** INFORMATION SHOWN follows **
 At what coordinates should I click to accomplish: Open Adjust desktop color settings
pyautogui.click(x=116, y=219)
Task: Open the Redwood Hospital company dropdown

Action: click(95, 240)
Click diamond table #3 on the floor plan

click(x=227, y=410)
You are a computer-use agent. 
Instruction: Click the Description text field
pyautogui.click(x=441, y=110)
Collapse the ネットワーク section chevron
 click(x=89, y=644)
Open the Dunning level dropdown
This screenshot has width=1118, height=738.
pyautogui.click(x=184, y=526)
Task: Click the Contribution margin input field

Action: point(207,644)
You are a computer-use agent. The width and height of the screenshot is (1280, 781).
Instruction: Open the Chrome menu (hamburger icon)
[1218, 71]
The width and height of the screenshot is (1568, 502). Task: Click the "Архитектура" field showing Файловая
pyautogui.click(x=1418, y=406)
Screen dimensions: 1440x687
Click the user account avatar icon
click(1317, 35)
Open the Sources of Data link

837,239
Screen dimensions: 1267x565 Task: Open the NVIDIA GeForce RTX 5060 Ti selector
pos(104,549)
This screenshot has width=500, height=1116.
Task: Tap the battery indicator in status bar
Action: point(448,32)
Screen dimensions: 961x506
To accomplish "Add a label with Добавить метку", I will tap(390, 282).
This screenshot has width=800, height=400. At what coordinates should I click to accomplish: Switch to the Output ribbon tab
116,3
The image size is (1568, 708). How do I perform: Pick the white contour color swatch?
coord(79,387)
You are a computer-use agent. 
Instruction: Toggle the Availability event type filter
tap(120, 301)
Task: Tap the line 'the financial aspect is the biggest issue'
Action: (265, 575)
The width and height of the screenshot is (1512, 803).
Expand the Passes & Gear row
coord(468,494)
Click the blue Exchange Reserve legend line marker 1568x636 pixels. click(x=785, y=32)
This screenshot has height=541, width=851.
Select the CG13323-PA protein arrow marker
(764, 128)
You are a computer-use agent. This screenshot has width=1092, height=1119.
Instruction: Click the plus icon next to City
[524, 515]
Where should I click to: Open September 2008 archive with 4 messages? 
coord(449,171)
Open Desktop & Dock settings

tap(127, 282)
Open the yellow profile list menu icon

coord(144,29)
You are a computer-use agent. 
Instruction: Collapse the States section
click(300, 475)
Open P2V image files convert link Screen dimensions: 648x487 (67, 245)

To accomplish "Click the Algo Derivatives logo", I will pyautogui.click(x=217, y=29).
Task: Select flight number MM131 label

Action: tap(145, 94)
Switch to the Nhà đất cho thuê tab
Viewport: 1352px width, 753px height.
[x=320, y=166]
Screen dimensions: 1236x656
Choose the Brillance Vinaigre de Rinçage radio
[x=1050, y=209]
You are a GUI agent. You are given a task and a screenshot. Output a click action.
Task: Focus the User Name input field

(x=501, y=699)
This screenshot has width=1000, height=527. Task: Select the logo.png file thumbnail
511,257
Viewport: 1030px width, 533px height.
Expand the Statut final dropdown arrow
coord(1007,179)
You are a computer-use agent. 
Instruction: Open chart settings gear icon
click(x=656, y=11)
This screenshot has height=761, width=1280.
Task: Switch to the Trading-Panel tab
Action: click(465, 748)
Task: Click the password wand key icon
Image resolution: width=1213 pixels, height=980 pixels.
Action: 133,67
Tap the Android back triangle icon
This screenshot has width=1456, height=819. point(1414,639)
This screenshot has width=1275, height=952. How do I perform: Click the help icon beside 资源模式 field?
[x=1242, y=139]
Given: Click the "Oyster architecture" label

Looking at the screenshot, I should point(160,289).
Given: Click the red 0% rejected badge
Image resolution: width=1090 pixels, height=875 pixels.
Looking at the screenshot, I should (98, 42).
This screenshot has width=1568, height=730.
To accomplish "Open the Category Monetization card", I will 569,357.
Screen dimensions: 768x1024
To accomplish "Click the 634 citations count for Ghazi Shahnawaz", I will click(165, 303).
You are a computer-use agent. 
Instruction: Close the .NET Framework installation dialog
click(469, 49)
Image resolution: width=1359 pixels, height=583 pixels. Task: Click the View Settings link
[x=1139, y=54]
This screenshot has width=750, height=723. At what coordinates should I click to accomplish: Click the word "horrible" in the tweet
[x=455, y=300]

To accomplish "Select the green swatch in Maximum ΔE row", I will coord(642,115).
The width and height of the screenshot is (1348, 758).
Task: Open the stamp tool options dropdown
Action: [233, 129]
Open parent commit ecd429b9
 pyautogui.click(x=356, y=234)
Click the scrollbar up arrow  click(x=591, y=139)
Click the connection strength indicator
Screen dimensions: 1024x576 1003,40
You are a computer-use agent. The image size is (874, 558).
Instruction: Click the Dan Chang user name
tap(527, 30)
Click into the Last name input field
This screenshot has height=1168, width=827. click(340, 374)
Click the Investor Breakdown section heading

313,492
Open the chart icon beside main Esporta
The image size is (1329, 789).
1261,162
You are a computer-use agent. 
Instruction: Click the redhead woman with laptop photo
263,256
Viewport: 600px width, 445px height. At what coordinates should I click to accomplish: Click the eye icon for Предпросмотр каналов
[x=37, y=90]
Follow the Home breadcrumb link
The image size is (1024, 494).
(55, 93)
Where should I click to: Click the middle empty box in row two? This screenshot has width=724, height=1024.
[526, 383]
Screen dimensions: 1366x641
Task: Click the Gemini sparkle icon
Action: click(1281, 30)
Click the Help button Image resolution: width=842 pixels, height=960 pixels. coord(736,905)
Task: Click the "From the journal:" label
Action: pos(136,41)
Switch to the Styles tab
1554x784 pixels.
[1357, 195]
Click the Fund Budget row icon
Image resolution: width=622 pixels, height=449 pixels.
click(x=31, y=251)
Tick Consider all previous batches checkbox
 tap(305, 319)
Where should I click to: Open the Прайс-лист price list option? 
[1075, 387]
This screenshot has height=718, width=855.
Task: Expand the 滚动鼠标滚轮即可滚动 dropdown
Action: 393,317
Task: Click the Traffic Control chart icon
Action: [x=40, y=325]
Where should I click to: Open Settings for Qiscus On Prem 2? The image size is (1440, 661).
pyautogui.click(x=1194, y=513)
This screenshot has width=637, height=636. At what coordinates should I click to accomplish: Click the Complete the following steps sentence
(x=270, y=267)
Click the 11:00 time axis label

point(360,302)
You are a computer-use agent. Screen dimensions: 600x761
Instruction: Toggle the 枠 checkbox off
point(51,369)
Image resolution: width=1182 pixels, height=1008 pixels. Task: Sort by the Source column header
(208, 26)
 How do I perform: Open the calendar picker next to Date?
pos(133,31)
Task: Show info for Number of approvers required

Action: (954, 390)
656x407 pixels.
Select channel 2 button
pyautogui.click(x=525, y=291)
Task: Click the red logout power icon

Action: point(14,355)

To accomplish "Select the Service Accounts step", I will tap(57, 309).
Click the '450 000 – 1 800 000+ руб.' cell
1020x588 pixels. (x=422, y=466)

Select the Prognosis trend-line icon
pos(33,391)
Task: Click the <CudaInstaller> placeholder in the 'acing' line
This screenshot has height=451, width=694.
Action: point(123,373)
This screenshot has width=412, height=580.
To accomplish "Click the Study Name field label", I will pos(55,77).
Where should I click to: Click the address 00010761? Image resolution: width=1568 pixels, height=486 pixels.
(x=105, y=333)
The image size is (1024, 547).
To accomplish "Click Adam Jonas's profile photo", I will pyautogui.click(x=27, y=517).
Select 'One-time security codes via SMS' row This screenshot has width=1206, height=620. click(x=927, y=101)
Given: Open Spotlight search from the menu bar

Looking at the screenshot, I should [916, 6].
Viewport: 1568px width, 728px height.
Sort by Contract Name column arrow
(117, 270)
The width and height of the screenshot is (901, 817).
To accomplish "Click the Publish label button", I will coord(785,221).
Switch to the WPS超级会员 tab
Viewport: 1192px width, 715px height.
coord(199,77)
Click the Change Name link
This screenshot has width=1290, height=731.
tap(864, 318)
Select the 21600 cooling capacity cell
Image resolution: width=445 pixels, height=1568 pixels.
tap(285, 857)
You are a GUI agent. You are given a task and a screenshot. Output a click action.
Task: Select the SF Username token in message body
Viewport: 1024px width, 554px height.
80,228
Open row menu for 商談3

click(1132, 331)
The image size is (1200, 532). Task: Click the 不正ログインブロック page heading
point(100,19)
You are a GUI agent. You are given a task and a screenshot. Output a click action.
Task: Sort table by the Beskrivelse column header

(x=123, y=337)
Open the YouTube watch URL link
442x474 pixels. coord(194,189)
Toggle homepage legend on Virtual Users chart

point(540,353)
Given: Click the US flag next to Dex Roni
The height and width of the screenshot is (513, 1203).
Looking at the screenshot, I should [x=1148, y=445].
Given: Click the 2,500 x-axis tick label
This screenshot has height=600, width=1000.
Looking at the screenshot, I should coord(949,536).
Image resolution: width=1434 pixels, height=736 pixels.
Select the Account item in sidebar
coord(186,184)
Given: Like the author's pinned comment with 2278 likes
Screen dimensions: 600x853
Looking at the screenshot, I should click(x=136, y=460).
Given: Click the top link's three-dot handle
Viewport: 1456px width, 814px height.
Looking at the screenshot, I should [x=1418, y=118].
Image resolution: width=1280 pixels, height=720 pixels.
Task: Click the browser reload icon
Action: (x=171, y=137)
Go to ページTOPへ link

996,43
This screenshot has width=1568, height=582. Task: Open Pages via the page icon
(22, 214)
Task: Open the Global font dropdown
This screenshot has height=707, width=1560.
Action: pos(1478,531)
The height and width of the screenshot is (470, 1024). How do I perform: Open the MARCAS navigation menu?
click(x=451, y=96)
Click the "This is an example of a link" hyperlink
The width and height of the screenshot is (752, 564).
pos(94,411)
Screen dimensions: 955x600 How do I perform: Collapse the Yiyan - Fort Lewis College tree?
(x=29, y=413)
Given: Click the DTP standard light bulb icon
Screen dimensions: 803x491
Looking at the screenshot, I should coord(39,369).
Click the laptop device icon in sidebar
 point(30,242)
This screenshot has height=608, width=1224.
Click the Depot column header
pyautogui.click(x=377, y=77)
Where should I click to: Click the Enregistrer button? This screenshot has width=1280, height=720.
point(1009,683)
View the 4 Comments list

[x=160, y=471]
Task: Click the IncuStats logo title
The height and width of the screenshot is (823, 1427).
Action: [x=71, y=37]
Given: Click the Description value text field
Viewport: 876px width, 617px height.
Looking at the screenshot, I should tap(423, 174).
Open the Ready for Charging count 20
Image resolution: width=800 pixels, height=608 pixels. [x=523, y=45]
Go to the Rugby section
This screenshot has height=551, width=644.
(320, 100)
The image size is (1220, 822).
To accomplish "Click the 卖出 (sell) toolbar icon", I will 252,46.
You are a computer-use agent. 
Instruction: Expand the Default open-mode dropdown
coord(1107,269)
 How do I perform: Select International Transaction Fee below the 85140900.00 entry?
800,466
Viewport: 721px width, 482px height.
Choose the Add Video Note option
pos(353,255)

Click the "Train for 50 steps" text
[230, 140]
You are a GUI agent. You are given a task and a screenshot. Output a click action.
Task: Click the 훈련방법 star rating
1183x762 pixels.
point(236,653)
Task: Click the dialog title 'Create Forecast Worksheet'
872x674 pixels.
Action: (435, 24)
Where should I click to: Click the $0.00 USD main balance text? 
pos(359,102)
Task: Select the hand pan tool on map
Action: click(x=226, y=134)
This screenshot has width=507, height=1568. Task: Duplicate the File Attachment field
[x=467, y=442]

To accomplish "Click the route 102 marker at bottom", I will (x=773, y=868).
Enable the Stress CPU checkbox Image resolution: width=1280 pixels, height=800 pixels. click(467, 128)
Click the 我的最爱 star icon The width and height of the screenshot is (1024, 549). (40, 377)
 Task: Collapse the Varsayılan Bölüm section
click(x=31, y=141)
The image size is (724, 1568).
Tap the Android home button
** End of INFORMATION SHOWN **
-- DESCRIPTION OF THE TASK --
Only the lines from the one containing "Given: Click the Description value text field" through the last line of the records belong in the answer, each written out exactly.

-- ANSWER BOX --
Given: Click the Description value text field
Viewport: 876px width, 617px height.
Looking at the screenshot, I should tap(423, 174).
Open the Ready for Charging count 20
Image resolution: width=800 pixels, height=608 pixels. [x=523, y=45]
Go to the Rugby section
This screenshot has height=551, width=644.
(320, 100)
The image size is (1220, 822).
To accomplish "Click the 卖出 (sell) toolbar icon", I will 252,46.
You are a computer-use agent. 
Instruction: Expand the Default open-mode dropdown
coord(1107,269)
 How do I perform: Select International Transaction Fee below the 85140900.00 entry?
800,466
Viewport: 721px width, 482px height.
Choose the Add Video Note option
pos(353,255)

Click the "Train for 50 steps" text
[230, 140]
You are a GUI agent. You are given a task and a screenshot. Output a click action.
Task: Click the 훈련방법 star rating
1183x762 pixels.
point(236,653)
Task: Click the dialog title 'Create Forecast Worksheet'
872x674 pixels.
Action: (435, 24)
Where should I click to: Click the $0.00 USD main balance text? 
pos(359,102)
Task: Select the hand pan tool on map
Action: click(x=226, y=134)
This screenshot has width=507, height=1568. Task: Duplicate the File Attachment field
[x=467, y=442]

To accomplish "Click the route 102 marker at bottom", I will (x=773, y=868).
Enable the Stress CPU checkbox Image resolution: width=1280 pixels, height=800 pixels. click(467, 128)
Click the 我的最爱 star icon The width and height of the screenshot is (1024, 549). (40, 377)
 Task: Collapse the Varsayılan Bölüm section
click(x=31, y=141)
The image size is (724, 1568).
Tap the Android home button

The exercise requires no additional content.